Data extracted from a collection

---*---

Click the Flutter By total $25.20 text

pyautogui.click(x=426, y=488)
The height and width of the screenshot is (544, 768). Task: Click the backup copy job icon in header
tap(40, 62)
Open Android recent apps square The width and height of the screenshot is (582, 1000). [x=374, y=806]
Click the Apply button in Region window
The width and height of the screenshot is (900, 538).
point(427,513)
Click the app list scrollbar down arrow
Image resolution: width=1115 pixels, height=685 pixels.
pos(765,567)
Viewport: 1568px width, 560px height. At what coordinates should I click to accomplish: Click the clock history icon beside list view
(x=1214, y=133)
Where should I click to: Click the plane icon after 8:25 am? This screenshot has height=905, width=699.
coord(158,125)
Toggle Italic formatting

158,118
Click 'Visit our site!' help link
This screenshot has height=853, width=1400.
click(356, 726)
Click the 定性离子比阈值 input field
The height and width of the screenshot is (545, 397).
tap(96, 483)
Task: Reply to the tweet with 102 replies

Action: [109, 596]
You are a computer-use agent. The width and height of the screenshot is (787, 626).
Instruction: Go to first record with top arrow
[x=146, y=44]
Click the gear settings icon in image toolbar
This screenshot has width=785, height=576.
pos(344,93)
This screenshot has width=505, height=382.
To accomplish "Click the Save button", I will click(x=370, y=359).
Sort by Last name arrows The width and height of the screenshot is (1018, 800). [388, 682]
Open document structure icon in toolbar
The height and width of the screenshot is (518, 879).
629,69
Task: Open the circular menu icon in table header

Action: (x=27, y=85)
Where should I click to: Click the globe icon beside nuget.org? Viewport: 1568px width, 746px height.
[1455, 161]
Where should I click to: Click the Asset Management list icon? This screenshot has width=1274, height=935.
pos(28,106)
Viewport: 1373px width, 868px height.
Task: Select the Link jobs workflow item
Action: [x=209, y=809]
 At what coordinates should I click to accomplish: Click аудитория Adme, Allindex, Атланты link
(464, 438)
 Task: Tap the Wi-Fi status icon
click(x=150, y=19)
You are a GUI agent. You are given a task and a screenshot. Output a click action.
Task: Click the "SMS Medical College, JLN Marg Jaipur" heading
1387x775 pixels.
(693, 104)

---*---

__WHAT YOU WILL DO__.
Make sure every record is repeated exactly.

__TASK RESULT__.
Click the Flutter By total $25.20 text

pyautogui.click(x=426, y=488)
The height and width of the screenshot is (544, 768). Task: Click the backup copy job icon in header
tap(40, 62)
Open Android recent apps square The width and height of the screenshot is (582, 1000). [x=374, y=806]
Click the Apply button in Region window
The width and height of the screenshot is (900, 538).
point(427,513)
Click the app list scrollbar down arrow
Image resolution: width=1115 pixels, height=685 pixels.
pos(765,567)
Viewport: 1568px width, 560px height. At what coordinates should I click to accomplish: Click the clock history icon beside list view
(x=1214, y=133)
Where should I click to: Click the plane icon after 8:25 am? This screenshot has height=905, width=699.
coord(158,125)
Toggle Italic formatting

158,118
Click 'Visit our site!' help link
This screenshot has height=853, width=1400.
click(356, 726)
Click the 定性离子比阈值 input field
The height and width of the screenshot is (545, 397).
tap(96, 483)
Task: Reply to the tweet with 102 replies

Action: [109, 596]
You are a computer-use agent. The width and height of the screenshot is (787, 626).
Instruction: Go to first record with top arrow
[x=146, y=44]
Click the gear settings icon in image toolbar
This screenshot has width=785, height=576.
pos(344,93)
This screenshot has width=505, height=382.
To accomplish "Click the Save button", I will click(x=370, y=359).
Sort by Last name arrows The width and height of the screenshot is (1018, 800). [388, 682]
Open document structure icon in toolbar
The height and width of the screenshot is (518, 879).
629,69
Task: Open the circular menu icon in table header

Action: (x=27, y=85)
Where should I click to: Click the globe icon beside nuget.org? Viewport: 1568px width, 746px height.
[1455, 161]
Where should I click to: Click the Asset Management list icon? This screenshot has width=1274, height=935.
pos(28,106)
Viewport: 1373px width, 868px height.
Task: Select the Link jobs workflow item
Action: [x=209, y=809]
 At what coordinates should I click to accomplish: Click аудитория Adme, Allindex, Атланты link
(464, 438)
 Task: Tap the Wi-Fi status icon
click(x=150, y=19)
You are a GUI agent. You are given a task and a screenshot. Output a click action.
Task: Click the "SMS Medical College, JLN Marg Jaipur" heading
1387x775 pixels.
(693, 104)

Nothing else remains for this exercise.